Pratt describes these characters as "confident morons," and his theory is that there's something so infuriating about them that listeners don't pause to wonder if it's true, they just give free reign to their long-simmering rage.

"Sometimes I want to use [the show] as a media literacy case study," Pratt says, emphasizing that they never set out to confuse audiences. "The shows hold a mirror up: the stories are almost believable, but there is something that is just off — most people notice it."

Maybe. Or maybe the silent majority has just accepted resistance is futile. When I confess to Pratt that "confident moron" is the best description I've ever heard of the sort of official interviews that make up much of a reporter's work, he laughs.

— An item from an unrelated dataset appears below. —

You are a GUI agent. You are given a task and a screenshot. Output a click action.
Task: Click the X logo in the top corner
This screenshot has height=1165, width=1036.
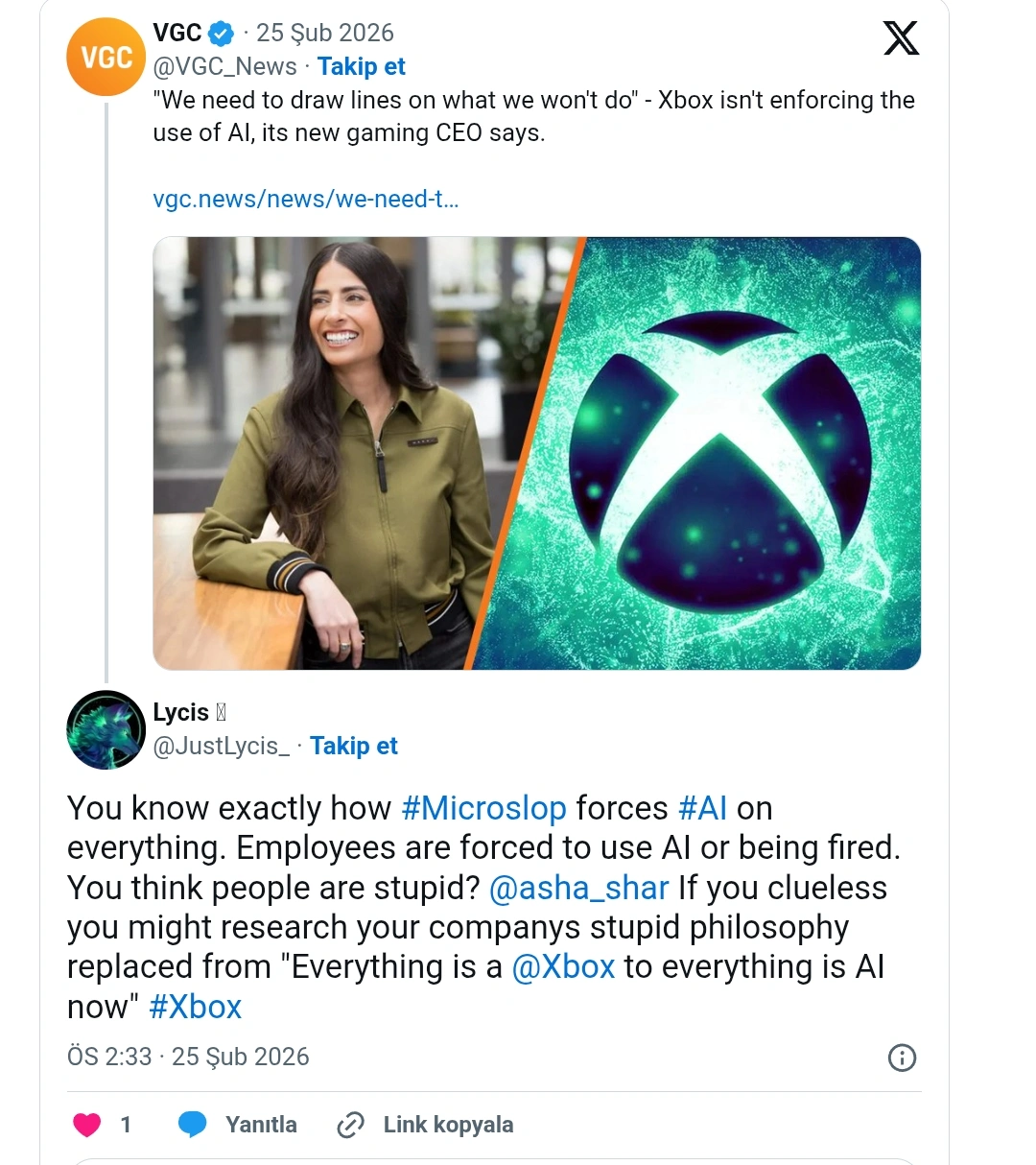tap(900, 39)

I'm not joking. And therein lies the problem with the whole satire schtick. Although they never blend real world figures into their stories, TIT's world is sort of an alternate reality in which the stories are all too plausible. At TIT they sound less like comedians than visionaries.

The funny truth

Last month TIT's comic bit on an imaginary Texas town adding sugar to the water supply sparked international disgust in the Twitterverse. Pratt marvels that anyone would swallow a story about water that leaves you sticky after a shower. But in a country where corporate food producers keep trying to have ketchup declared a vegetable in school lunch programs, sugared tap water seems entirely possible to me.

Pratt suggests that the casual way people listen to radio, often catching the show midway through a story, contributes to the confusion, but I'd say that's a generous view. I suspect people are growing less skeptical due to a steady stream of nonsense delivered by politicians, marketers, and celebrities.

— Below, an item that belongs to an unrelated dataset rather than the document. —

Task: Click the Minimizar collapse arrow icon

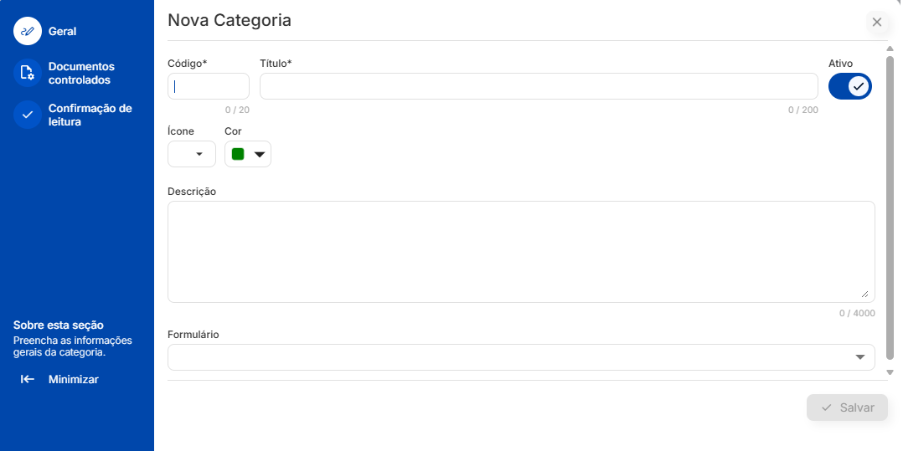Action: pyautogui.click(x=28, y=379)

With silliness infecting even once dignified institutions, we're losing our ability to distinguish truth from bumf. This month the Pope takes to Twitter in the hopes of enhancing his brand and boosting his flock. No, I'm not making that up, but I understand why you might be suspicious. Despite that story moving on wires I trust, I'm still wary of @pontifex, who allegedly plans to tweet his blessings beginning Dec. 12.

The world has become so preposterous that at least once a week I read something that makes me double-check it's not the Onion. Frankly, I'm still not certain I believe a Walmart employee was trampled to death by crazed shoppers bent on snagging flat-screen TVs at 2008's Black Friday. As one of my editors used to say: if a story is too good to be true, it's not. The too perfect details on that one scream send-up to me and I keep waiting to hear about a Wag the Dog kind of scheme.

Watching reality's borders become increasingly hazy has left me with some sympathy for China's state newspaper, which recently fell for the Onion story declaring North Korea's chubby, moon-faced leader Kim Jung-un 2012's Sexiest Man Alive. They published a 55-page online photo spread celebrating his win, which caused a flurry of giggles around the digital free world. Although I'm not sure that a culture that invented the Sexiest Man Alive award for real should be so smug.

Still, the Communist Party's action photos of Kim are hi-larious and the Onion was gleeful, claiming the People's Daily as "one of our many fine Communist subsidiaries."

To be fair, there's not much sport in pranking the Chinese. You just can't expect a nation that invented the term "politically correct" to have any sense of the absurd. They've been post-humorous for decades.

But it illustrates the flaw underpinning the TIT formula and the reason satire is dead — or at very least, on life support. It's a PoHo world, and you just can't invent anything more ridiculous than the truth. Oh sure, TIT's wits are still hilarious in an old-fashioned kind of way. But only to an ever-shrinking pool of people who still read and think and are likely to develop the self-awareness that breeds a sense of humour. I'm pretty certain the growing ranks of mummies desperate to be yummy, social media gurus, and business guys who celebrate Ayn Rand don't get their jokes. Or any jokes. If they did they wouldn't keep tempting the rest of us to the futility of giving satire a try.